La « Clef » du succès
Magicarta est un jeu narratif avec des énigmes qui suit le périple de …(à vous de trouver, énigme 1) dans le monde des morts, car l’héroïne est un fantôme. La boite pèse un âne (mort). Le poids des merveilles qu’on va révéler peu à peu. On y trouve des plateaux bifaces magnifiquement illustrés/peints et des paquets de cartes (plus de 200) divisées en 9 chapitres majoritairement axé sur le personnage qui s’exprime. Que se passe-t-il, que nous dit-il ? Il y a pas mal de lecture. La narration, légère, mais jamais simplette ou pauvre, donne le ton et crée l’ambiance. Une ambiance de conte de fée moderne. Pour s’aventurer dans ce monde particulier, il suffit donc de lire les cartes, d’observer, de retourner les plateaux décors (en plus ils s’assemblent pour créer un panorama unique (prévoyez une grande table, la totale avoisine les 90x60) et de résoudre des énigmes (pas toujours évidentes. Il faut de bons yeux et ne pas forcément s’en tenir à ce que les indices peuvent donner (difficile d’en dire plus sans divulgâcher mais ce n’est pas toujours clair, même avec la solution à disposition sur le site du jeu. Ne pas trouver ne bloque en rien l’avancée de l’histoire).

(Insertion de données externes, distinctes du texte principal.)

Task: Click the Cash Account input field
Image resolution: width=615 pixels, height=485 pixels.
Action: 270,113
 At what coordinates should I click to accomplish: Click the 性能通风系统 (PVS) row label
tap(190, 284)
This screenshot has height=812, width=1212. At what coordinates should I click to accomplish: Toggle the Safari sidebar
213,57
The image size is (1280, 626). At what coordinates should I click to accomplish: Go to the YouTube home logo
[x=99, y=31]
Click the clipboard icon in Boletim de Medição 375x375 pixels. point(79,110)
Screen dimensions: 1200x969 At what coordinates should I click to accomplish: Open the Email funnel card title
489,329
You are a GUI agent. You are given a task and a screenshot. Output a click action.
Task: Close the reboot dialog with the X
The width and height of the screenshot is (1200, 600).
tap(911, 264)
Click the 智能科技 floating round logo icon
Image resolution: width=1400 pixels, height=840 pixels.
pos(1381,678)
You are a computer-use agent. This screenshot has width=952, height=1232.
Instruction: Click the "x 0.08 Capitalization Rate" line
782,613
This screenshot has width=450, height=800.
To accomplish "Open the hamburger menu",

L’héroïne a rapidement accès à des Artefacts qui éclairent sur le type d’énigme et leur fonctionnement (suite logique, anagramme, où est Charlie…). On place également des cartes qui se superposent au décor et en modifie la nature. La résolution des énigmes est originale. Chaque carte texte lue est mise de côté. On la retourne, son dos fait apparaître une colonne de lettres, à nous de former un mot avec ces cartes et de vérifier si on est bon. Il faut observer les dessins, revenir sur des plateaux précédents, assembler les lettres afin de trouver la solution. On sent le travail soigné, minutieux derrière l’œuvre pour donner de la teneur à ces personnages, chacun avec leur personnalité et un parlé parfois cash qui ne caresse pas forcément dans le sens du poil, ce qui amplifie la saveur des rencontres. L’aventure à son terme, un jeu bonus vous permet de repartir et d’utiliser d’une façon différente les artefacts et les cartes de décor.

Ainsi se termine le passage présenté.